» Press » Press releases » Press release 6
Español | English | Português

The IV Latinoamerican Conference on Drug Policies was inaugurated

“The correlation of drug prohibition is murder”

Such was the assertion by the Mayor of Bogotá, Gustavo Petro, when inaugurating the IV Latin American Conference on Drug Policies that is being held today and tomorrow in this city, organized by Intercambios of Argentina and Acción Técnica Social of Colombia.

Both presidents Juan Manuel Santos of Colombia and José Mujica of Uruguay sent their letters of regards towards the event 

(Bogotá, 5/12/12, 12:00hs) “There is a correlation between violence and a style of drug policies.  Drug prohibition has constructed illicit commercial routes that can only be edified from the extermination of human beings. The correlation of drug prohibition is murder”, stated Gustavo Petro, Mayor of Bogotá when inaugurating the IV Latin American Conference on Drug Policies, the most important encounter at a regional level on this topic, that is being held  this wednesday  5 and Thursday  6 of december in the Huitaca Auditorium of the Bogotá Town Hall.

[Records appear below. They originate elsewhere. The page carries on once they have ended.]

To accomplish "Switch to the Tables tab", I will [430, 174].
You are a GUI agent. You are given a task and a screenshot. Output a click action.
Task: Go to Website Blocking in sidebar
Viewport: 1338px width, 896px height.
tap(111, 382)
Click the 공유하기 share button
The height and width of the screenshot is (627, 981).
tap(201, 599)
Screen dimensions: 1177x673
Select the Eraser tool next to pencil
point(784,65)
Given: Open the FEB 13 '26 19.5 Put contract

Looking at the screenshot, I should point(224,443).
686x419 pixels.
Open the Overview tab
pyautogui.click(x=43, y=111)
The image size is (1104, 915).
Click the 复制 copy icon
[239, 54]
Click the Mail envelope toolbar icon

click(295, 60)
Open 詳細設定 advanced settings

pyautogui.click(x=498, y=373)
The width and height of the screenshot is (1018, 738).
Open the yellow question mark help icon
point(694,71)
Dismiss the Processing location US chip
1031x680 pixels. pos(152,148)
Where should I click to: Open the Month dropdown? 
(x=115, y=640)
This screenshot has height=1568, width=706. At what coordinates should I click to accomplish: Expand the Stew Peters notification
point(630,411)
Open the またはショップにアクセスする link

The opening session also had the statements of Bo Mathiasen, head of the United Nations Office on Drugs and Crime in Colombia (UNODC/ONUDD), Farid Samir Benavides Vanegas, viceminister of Criminal Policy and Restorative Justice of the Ministry of Justice and Law of the Republic of Colombia, Coletta Youngers, representative of the International Drug Policy Consortium (IDPC), Julián Quintero, executive director of Corporation Acción Técnica Social (ATS), also local organizer of the encounter, and Graciela Touzé, president of Intercambios, regional organizer of the Conference.

When explaining the motives behind the realization of the IV Conference, Touzé stated: “We want to promote a debate and make use of the democratic right to dissent with the discourses and dominant practices in the field of drugs. And we want to make use of this right with the intention of transforming a reality that is uncomfortable and painful for us”.

“We are not here to discuss the failure of the war on drugs, something that is already of public knowledge, but to concentrate on how and by which means can we change the paradigm”, affirmed Julián Quintero, executive director of Corporation Acción Técnica Social (ATS) from Colombia, organization that served as local host of the encounter.   

 

Quintero expressed the need of priorities: “We are interested in defining what we should do when there is 9% of HIV prevalence in users of injectable drugs, remember the rise of cocaine consumption by 75% in schools and ponder if drug policies are killing more people than drugs themselves”.     

Bo Mathiasen, head of the United Nations Office on Drugs and Crime in Colombia (UNODC/ONUDD) urged to “not criminalize people that consume drugs”. He also informed that, based on statistics from his office, only 5% of the world´s population consumed some illicit drug once in their life and 0,6% of the world´s adult population has a problematic consumption of drugs. “The great challenge today is the prevention and treatment”, he asserted.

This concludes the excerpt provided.